#### WHAT TO DO
Using the records below, filter for lines that contain the string "count" and copy them out.

#### THE DATA
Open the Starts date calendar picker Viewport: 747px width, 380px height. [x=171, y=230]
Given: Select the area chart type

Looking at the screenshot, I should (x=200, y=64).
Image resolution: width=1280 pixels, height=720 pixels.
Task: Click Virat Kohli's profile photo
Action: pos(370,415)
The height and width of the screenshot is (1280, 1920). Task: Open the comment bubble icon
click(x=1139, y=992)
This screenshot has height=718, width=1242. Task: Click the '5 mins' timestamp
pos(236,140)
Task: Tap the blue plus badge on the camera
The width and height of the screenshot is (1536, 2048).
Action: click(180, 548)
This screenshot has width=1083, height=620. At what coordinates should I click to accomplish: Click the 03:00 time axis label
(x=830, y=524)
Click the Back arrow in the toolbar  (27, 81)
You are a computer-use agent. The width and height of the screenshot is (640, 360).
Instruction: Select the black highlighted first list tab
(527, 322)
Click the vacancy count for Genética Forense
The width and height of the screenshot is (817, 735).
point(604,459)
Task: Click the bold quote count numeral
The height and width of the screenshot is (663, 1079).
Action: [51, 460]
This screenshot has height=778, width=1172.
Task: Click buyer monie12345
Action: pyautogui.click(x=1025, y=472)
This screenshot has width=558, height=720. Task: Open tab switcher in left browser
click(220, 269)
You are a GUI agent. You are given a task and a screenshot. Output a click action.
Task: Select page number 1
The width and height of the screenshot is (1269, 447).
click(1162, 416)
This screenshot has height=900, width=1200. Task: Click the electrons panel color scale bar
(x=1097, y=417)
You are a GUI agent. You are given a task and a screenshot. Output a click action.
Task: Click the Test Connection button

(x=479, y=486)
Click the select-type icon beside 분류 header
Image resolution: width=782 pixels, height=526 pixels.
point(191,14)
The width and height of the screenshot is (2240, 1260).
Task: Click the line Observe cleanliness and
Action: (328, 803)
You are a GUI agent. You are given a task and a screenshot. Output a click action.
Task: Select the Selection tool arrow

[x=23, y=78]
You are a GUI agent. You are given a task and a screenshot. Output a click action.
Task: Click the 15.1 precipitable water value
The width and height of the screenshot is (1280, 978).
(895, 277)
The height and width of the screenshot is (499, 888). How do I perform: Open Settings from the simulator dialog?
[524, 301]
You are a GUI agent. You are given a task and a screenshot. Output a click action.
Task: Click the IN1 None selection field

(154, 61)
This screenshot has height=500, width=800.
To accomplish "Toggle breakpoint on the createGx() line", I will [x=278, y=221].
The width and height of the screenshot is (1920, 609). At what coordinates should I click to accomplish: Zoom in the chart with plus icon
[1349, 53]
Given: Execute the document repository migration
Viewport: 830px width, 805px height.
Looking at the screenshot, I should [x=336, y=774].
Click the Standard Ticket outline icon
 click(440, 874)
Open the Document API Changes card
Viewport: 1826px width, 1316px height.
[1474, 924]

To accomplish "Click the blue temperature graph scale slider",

#### REPLY
Click the vacancy count for Genética Forense
Task: Click the bold quote count numeral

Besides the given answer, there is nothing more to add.